[Items from a dataset]

[Start of section]

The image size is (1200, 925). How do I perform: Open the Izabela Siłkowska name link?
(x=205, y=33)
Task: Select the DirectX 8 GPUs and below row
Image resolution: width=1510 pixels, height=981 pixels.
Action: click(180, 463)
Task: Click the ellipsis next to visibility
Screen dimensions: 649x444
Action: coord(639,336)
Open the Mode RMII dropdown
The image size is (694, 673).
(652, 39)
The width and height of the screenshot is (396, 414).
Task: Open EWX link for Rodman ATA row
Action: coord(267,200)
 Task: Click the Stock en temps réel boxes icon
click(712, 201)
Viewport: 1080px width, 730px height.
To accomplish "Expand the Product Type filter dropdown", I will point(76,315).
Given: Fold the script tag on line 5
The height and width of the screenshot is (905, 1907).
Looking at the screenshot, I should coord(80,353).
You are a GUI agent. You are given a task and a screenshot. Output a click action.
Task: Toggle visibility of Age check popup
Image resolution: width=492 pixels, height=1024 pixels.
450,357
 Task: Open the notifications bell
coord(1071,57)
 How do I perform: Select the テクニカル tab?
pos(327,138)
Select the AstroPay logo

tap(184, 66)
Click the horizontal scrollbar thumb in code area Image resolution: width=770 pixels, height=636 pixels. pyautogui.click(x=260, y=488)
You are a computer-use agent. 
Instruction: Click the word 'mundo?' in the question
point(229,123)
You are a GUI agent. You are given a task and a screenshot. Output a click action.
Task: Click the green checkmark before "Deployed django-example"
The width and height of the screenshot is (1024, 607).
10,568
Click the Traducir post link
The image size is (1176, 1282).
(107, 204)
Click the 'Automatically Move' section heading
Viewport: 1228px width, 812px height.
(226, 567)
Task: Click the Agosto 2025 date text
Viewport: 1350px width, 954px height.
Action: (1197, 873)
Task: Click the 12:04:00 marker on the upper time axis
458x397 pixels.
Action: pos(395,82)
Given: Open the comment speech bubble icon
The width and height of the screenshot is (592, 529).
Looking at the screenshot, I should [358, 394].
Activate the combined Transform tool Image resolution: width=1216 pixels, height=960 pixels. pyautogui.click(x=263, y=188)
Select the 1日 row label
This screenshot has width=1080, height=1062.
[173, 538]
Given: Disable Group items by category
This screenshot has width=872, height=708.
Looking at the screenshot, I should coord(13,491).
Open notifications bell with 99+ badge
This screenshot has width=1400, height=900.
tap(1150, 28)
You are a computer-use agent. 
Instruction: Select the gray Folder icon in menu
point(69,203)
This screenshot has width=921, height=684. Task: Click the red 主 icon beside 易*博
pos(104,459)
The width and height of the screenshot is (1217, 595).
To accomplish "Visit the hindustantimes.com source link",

[End of section]

Work to complete:
Find where "This screenshot has width=921, height=684." occurs in the data, and please write out that line through the last line exactly, with nothing else.

Solution to the exercise:
This screenshot has width=921, height=684. Task: Click the red 主 icon beside 易*博
pos(104,459)
The width and height of the screenshot is (1217, 595).
To accomplish "Visit the hindustantimes.com source link",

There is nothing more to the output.